> **Questions to answer**:
(1) Answer these questions about the microneedle patch passage, each on its own line:
(a) What height do the needles in microneedle arrays typically have?
(b) Which two methods are conventionally used to load therapeutics onto microneedle patches?
(c) What shape were the microneedles in the design by Plamadeala and colleagues?
(2) The microneedle patch passage describes how a therapeutic ends up on the bioinspired patch. List every step in that process in order.
(3) Pick up the microneedle patch passage after its final sentence and continue it.

Mimicking the microstructures on the surface of European true bugs may help optimize loading of therapeutics onto transdermal microneedle patches.

Microneedle patches hold promise as a method of painless transdermal drug or vaccine delivery, potentially obviating the need for the conventional needle and syringe. Recent trials have begun to illustrate the clinical potential of these arrays of tiny needles (typically <1 mm in height) in self-administered therapeutic delivery; however, the translation of microneedle-based technology has not been without its challenges. Cost-effectiveness and control over the amount of therapeutic being delivered are crucial. Mass-manufacturing strategies must be considered from the onset, both with respect to high-fidelity microneedle patch fabrication and how a therapeutic can be efficiently coated or encapsulated, ideally toward the tips of the microneedles.

Conventionally, therapeutics are loaded onto microneedle patches using dipping or spraying methods that are either too slow or result in excess waste of the valuable payload. Plamadeala and colleagues’ solution required some lateral thinking. Through a bioinspired approach, they looked at how the secretory systems of some European true bugs use oriented surface microstructures to transport liquids away from their bodies. Adopting a similar strategy, they designed a microneedle patch in which the walls of the pyramid-shaped microneedles were themselves covered in arrays of even tinier conical microstructures. When a therapeutic was loaded in solution at the base of these microneedles, the oriented microstructures caused the liquid to wick up toward the microneedle tip until the solvent evaporated, leaving a residue of the therapeutic behind that was ready for use.

> **Extracted records**:
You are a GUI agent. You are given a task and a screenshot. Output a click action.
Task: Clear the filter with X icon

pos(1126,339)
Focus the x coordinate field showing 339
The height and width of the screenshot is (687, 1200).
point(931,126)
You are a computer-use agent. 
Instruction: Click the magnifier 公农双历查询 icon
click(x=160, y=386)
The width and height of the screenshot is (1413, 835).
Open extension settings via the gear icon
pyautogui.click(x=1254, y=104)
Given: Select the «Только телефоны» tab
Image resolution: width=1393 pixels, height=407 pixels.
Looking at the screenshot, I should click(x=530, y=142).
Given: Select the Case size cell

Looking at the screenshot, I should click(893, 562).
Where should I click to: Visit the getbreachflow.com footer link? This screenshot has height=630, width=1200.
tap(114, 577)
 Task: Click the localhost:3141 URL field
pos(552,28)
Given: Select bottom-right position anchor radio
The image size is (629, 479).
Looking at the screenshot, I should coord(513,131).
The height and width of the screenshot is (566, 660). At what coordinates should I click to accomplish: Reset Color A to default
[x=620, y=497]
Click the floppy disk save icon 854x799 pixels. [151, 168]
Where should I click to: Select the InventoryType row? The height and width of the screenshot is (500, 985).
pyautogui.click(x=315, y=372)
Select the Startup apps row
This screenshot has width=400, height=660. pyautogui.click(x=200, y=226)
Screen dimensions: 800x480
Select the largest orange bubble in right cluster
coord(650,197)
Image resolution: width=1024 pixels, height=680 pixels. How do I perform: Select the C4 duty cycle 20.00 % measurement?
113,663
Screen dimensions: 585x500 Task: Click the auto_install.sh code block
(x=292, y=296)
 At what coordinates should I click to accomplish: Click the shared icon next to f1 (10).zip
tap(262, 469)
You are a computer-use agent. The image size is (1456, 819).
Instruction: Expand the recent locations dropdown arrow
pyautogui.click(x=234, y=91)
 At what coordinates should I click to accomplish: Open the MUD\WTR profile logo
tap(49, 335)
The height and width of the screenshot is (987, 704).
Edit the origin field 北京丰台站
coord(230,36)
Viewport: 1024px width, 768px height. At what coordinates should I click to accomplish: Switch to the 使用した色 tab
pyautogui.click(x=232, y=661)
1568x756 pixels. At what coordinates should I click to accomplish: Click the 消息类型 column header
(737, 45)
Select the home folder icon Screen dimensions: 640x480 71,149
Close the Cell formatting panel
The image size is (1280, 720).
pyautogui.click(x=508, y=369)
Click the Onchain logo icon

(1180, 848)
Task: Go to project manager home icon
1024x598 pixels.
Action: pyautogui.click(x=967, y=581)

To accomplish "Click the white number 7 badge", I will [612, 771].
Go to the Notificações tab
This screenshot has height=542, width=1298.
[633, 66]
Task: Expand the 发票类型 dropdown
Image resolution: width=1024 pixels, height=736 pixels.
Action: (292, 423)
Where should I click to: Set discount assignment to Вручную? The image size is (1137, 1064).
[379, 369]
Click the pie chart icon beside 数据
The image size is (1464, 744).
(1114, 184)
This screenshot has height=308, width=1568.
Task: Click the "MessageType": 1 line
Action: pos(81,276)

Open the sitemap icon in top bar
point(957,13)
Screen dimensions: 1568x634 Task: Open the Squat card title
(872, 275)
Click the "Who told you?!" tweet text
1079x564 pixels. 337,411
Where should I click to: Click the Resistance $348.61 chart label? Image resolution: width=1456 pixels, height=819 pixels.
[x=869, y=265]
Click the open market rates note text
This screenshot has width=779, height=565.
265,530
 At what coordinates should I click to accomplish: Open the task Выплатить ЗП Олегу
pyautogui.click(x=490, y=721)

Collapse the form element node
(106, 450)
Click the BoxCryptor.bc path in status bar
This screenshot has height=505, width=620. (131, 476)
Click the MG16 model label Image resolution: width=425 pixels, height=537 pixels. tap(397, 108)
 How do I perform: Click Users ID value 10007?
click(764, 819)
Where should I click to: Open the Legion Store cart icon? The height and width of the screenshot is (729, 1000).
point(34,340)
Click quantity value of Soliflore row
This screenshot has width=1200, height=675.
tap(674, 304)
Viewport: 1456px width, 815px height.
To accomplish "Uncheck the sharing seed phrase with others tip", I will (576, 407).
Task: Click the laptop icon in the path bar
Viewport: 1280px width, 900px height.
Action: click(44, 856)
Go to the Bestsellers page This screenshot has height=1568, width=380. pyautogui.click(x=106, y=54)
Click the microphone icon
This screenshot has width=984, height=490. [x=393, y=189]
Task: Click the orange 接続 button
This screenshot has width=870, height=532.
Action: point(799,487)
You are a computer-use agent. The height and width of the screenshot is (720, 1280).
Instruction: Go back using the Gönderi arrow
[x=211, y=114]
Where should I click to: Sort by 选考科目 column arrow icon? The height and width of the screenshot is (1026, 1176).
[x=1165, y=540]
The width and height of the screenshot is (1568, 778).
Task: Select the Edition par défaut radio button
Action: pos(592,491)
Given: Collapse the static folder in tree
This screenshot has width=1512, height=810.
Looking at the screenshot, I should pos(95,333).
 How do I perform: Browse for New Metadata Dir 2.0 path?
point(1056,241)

> **Results for the exercise**:
(1)
(a) Typically less than 1 mm.
(b) Dipping and spraying.
(c) Pyramid-shaped.

(2)
1. The therapeutic is loaded in solution at the base of the microneedles.
2. The oriented microstructures cause the liquid to wick up toward the microneedle tip.
3. The solvent evaporates.
4. A residue of the therapeutic is left behind, ready for use.

(3)
The researchers used two-photon polymerization—a highly accurate method of three-dimensional printing—to create these intricate geometries with multiscale features. They showed that they could accurately replicate their microneedle patch design in a medical-grade epoxy, suggesting that these patches could eventually be mass-manufactured. These patches maintained their integrity upon insertion into human skin and appeared to be reasonably effective at penetrating the skin in model systems. However, further preclinical assessment—including delivery of various agents—will be necessary to determine whether these researchers have truly debugged therapeutic loading onto microneedles.